7 Mart 2017

Milletlerin Bilim Tarihi- Tabakâtü'l-Ümem


     


     Bilimin tarihini yazmak her zaman problem olmuştur. Modern bilimlerin gelişmesiyle beraber bilim tarihi çalışmaları daha önemli hale gelmiştir. Bu bilimlerin tarihini yazmanın en büyük problemi ise geriye dönük okumalar yapmaktır. Yani kendi medeniyetimizi her zaman hâkim güç olarak görerek  tarihe tek bir perspektiften bakılmasına sebep olabiliriz.

### Yapılacak İş
Bilim tarihi yazısındaki “Bilimin tarihini yazmak” diye başlayan paragrafı, ana bilgilerini koruyarak kısa bir madde listesine dönüştürün.

### Kayıtlı Veriler
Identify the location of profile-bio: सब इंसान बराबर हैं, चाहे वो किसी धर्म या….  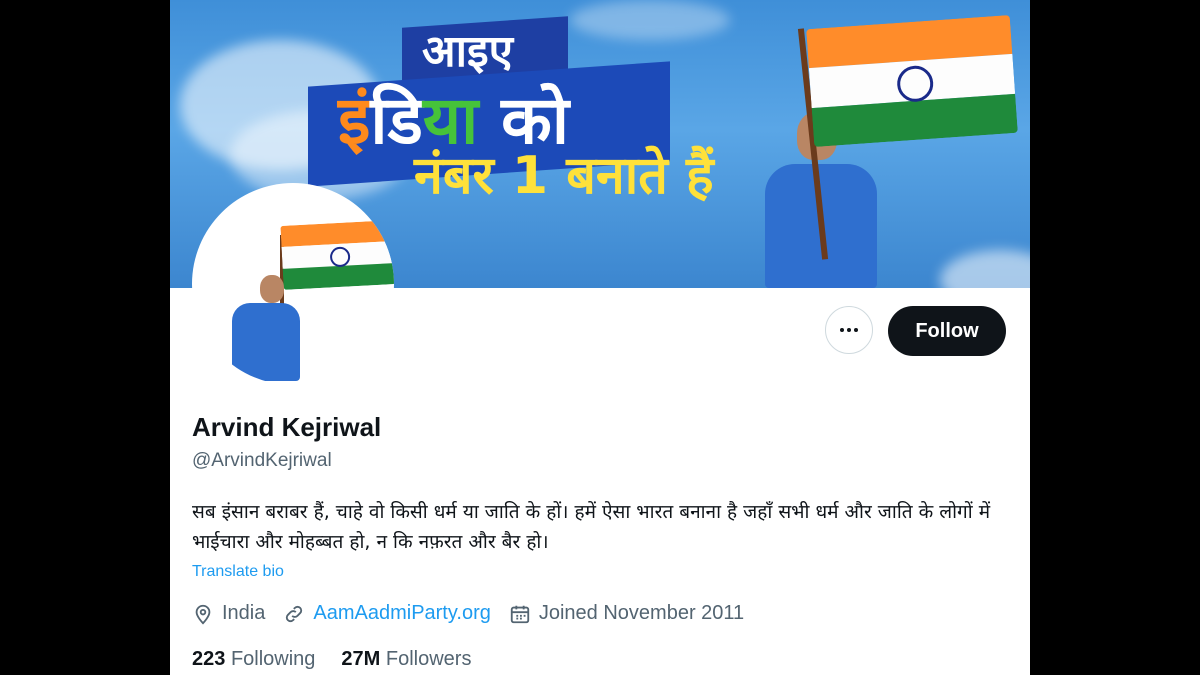
(592, 527).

### Alıştırma Çıktısı
- Bilimin tarihini yazmak her zaman sorun olmuştur.
- Modern bilimler geliştikçe bilim tarihi çalışmalarının önemi artmıştır.
- Bu tarihi yazmanın en büyük sorunu geriye dönük okumalar yapmaktır.
- Kendi medeniyetimizi hep hâkim güç olarak görmek, tarihe tek bir perspektiften bakılmasına yol açabilir.